Data for processing START
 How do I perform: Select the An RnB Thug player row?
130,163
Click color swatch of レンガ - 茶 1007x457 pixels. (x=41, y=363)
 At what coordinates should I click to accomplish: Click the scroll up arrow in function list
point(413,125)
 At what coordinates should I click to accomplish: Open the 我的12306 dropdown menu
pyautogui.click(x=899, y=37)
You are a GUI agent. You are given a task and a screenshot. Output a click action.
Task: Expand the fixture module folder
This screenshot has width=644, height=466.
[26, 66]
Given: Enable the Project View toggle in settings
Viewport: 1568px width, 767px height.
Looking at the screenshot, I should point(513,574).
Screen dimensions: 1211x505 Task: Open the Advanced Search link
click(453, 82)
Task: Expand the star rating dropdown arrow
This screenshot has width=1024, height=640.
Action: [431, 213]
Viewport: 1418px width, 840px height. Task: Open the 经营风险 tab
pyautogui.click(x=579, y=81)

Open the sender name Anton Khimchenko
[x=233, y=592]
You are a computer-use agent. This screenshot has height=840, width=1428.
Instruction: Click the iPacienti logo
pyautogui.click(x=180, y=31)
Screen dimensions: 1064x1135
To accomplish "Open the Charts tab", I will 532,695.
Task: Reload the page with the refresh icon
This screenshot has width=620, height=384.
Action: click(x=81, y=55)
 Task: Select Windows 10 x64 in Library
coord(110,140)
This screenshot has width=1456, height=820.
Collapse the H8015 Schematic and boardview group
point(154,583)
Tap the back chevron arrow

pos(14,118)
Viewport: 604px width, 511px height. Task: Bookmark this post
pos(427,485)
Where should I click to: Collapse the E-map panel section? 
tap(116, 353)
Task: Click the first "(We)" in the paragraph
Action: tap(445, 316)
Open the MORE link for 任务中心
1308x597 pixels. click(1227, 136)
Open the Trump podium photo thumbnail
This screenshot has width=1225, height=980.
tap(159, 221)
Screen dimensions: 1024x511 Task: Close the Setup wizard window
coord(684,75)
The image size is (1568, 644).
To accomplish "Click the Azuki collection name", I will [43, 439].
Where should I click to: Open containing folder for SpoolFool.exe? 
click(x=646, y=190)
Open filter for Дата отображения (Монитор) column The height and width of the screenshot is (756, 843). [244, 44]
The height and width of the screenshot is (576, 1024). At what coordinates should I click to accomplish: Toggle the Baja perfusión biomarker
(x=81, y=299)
Data for processing END
§ **About this exercise**: Tally the lines in the entries above that hold the string "Expand" and state the tally alone.

§ **Reply to the exercise**: 2